What happens when instructors challenge their assumptions of place and role in a classroom? Institute for Teaching and Learning Director and Professor of English Kay Halasek and Professor of Music and Associate Director of Bands Scott A. Jones suggested the results may be transformational learning during a joint Arts and Humanities Inaugural Lecture Series Thursday, Dec. 2

Halasek considered “Metaphors We Teach By: Reflections on Pedagogy in the Age of Big Data,” while Jones shared his implementation of an alternative model for ensemble music making via “Trading Efficiency for Outcomes: Large Ensemble Music Making without a Conductor.”

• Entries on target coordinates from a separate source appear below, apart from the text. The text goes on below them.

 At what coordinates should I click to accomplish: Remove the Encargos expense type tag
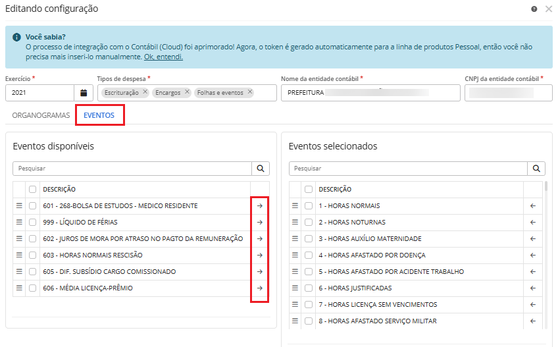[x=187, y=92]
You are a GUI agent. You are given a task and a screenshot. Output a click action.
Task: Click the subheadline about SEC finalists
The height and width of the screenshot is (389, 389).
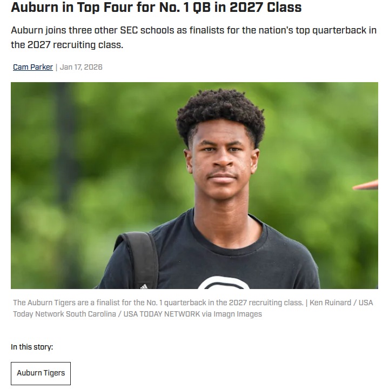tap(194, 37)
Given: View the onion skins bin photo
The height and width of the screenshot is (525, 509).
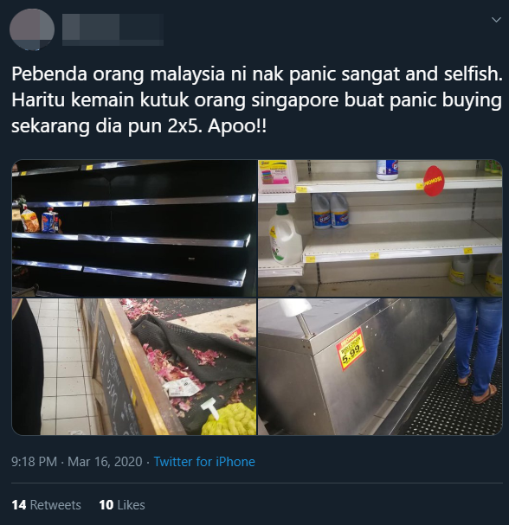Looking at the screenshot, I should tap(134, 367).
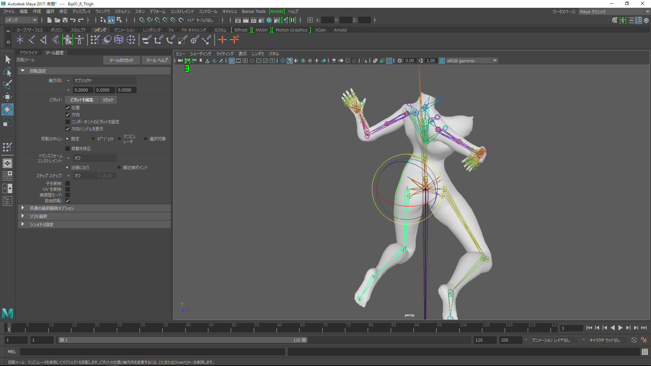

Halasek examined two metaphors used when considering big data and arising from the disciplines of business and economics – the nudge and choice architecture. Both metaphors suggest that instructors influence student learning based on the reinforcements and choices presented to them in a given context or classroom. In addition to presenting and unpacking the metaphors, Halasek contested their efficacy in light of the work of scholars in culturally-relevant, culturally-sustaining, and culturally-revitalizing pedagogies (Ladson-Billings, Paris, San Pedro)

Through framing content, assessments and activities, teachers present choices that positively (or negatively) affect student behavior and learning. Halasek asked those attending to consider the implications of the metaphors that inform their teaching and what choices they present to students related to the course organization, disciplinary content and assignments, for example, and what might happen if students became the choice architects for a class based on what they identify as their learning needs and goals for learning.

Jones presented an approach to music making within a large ensemble (60+ musicians) implemented with the Ohio State Symphonic Band – the “conductorless” ensemble. In this case, the student musicians rehearse and perform without a conductor, collectively embracing the multifaceted tasks and roles of the conductor. For Jones, who is both teacher of record and conductor of Symphonic Band, such an approach involves relinquishing many of the creative and musical decisions to the musicians, and entrusting the students with the artistic outcomes.

During the lecture, Jones shared video of Symphonic Band rehearsing without a conductor, to demonstrate what the process of collaborative music making both looks and sounds like. Those in attendance at the lecture were thereby able to “drop in” to the rehearsal room and observe the students fully living into the experience. He also included video of students reflecting on their experiences rehearsing and performing without a conductor.

Both Halasek and Jones reflected on the value arising from true collaborations across disciplines to explore common interests about teaching and learning

“Amidst the busy-ness of our professional lives, making time to attend public ‘sharings across campus needs to be a priority. I always leave such experiences transformed in ways that positively impact my own teaching, research and learning,” Scott said.

Inaugural lectures celebrate Arts and Humanities faculty who have been promoted to the rank of professor.